July 20, 2021

We're switching to an open source model

I’d be lying if I would not address the elephant in the room first.

Of course, I decided to fork the road for StaticBackend toward an open-source future because I failed at reaching people and get the revenue out of the service.

That being said, it seems to me that releasing a developer tool such as StaticBackend in a close source way is a hard seller. I’m asking you to trust me to build your app on top of a service that claims to be free from vendor locked-in but offers a limited exit option.

From closed source to MIT license

I get it. It was a significant commitment to ask.

Having used StaticBackend myself in production for multiple applications lately, I could not resolve myself to let it go that way.

I indeed build it for my usage, but I’d also like to know if others are seeing some value.
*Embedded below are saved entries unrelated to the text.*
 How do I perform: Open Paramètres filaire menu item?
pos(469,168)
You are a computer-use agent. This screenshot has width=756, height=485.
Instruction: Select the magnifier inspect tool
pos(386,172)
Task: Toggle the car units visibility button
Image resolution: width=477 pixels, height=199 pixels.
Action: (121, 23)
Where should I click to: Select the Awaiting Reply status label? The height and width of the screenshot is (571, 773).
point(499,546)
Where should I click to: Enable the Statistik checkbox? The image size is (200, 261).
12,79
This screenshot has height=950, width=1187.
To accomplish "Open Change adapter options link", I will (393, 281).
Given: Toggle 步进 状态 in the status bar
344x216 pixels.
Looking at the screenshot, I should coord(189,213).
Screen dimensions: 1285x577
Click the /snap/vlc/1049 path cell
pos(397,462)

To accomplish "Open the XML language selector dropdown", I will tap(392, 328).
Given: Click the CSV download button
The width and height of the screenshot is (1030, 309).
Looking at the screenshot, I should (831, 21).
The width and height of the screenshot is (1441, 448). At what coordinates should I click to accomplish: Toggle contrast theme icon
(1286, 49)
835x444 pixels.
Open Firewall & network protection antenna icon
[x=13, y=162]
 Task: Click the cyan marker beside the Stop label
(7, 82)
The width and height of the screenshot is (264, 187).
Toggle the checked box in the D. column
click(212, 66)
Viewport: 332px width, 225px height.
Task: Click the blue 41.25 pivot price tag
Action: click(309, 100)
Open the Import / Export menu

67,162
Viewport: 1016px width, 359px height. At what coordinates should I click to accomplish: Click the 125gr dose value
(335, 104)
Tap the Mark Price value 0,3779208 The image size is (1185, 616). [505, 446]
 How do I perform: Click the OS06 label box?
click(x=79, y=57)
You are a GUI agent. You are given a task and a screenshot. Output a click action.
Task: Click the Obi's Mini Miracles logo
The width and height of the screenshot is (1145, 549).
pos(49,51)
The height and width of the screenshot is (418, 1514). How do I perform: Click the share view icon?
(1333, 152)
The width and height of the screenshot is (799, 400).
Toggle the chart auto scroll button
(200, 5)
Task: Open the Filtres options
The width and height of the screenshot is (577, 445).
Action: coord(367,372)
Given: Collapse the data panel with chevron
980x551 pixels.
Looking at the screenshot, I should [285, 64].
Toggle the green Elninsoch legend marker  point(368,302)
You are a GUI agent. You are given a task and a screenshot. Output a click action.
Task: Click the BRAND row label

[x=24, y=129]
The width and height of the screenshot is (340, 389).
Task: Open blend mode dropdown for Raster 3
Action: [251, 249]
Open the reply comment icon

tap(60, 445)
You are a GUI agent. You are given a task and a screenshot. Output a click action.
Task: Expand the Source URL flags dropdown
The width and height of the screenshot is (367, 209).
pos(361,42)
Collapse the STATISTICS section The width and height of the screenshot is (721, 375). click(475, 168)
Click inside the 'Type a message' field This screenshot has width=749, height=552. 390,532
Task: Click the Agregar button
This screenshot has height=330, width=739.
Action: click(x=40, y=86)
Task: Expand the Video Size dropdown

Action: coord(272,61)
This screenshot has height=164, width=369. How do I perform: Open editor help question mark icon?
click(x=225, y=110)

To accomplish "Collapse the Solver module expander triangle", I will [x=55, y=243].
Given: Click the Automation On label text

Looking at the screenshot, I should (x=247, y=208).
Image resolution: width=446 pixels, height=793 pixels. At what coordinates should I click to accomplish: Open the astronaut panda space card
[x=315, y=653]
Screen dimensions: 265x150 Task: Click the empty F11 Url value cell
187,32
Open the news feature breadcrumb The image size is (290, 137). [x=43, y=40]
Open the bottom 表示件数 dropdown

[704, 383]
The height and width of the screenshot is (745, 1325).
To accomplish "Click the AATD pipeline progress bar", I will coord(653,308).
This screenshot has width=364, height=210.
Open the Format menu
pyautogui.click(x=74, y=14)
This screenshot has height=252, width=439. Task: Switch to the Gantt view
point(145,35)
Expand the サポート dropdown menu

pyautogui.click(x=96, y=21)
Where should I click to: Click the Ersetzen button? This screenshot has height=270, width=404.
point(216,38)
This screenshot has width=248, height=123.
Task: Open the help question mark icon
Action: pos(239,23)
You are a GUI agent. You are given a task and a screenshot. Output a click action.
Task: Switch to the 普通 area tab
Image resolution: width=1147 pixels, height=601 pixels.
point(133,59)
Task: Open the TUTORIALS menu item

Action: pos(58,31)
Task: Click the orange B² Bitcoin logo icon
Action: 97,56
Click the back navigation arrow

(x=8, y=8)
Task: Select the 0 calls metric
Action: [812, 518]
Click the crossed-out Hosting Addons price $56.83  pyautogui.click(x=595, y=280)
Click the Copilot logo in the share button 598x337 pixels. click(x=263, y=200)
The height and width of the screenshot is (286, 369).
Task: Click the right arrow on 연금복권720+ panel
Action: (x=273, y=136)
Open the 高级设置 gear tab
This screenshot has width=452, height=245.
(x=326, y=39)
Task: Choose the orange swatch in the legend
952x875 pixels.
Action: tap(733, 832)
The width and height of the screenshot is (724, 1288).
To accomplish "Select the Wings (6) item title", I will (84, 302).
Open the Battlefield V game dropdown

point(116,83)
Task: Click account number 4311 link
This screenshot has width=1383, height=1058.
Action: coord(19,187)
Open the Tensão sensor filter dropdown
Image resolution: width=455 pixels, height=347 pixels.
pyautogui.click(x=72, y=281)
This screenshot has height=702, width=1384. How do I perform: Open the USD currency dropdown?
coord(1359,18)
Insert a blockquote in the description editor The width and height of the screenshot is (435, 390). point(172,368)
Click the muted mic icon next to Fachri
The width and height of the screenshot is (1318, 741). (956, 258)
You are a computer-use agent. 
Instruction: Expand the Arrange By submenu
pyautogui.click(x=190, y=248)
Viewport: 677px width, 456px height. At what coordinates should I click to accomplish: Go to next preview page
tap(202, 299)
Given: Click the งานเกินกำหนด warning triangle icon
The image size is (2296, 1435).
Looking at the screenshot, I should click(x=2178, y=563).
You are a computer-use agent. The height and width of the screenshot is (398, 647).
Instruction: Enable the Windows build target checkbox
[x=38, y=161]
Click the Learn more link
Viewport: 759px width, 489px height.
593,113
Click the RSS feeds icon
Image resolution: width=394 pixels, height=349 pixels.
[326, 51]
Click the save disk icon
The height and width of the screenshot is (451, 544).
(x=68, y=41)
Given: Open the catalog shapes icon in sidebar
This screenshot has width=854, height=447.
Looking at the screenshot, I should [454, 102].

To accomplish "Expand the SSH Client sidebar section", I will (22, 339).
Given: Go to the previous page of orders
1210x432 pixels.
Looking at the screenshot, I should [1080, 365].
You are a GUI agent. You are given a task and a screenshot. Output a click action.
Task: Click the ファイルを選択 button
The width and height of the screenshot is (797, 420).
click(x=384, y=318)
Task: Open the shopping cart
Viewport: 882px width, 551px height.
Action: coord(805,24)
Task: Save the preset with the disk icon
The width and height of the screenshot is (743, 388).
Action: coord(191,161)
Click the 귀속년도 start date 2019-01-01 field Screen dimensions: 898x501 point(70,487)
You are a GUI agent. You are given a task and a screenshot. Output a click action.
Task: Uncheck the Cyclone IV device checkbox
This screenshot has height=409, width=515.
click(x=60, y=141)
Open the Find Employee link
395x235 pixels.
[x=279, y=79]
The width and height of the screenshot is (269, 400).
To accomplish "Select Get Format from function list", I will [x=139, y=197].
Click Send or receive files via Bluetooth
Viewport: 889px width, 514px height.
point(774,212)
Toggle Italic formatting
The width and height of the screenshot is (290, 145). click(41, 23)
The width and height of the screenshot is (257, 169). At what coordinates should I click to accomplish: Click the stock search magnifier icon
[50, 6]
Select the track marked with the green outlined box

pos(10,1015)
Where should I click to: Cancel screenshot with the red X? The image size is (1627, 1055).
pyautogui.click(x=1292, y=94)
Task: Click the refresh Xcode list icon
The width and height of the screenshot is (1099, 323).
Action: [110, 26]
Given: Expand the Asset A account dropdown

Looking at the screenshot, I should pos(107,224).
I’ve decided to keep the managed hosting service and offer the backend completely free for self-hosting scenarios.

I’m trying to achieve with StaticBackend to have all functionalities I’m tired of writing when starting a new side project. So I figure that going the open-source way will most certainly help get there faster.

I’m the type of person that performs under pressure and would like to know if other developers find this v1 interesting. If there’s some usage of the tool I’ll be way more enthusiast about it.

When I soft-launched StaticBackend, I received significant reactions on Hacker News, but now that the backend is more accessible, I hope to discover its actual adoption trajectory.

Are you nervous someone could take it and start a closed source service?

Not at all. They’ll face the same issues I met, and not only that but, I hope to build a friendly community around this project, and this is more valuable to me at this point in my life.

In any case, I hope I’ll be able to show the value it already brings to the table and I wish this project can continue to grow with the feedback it will get.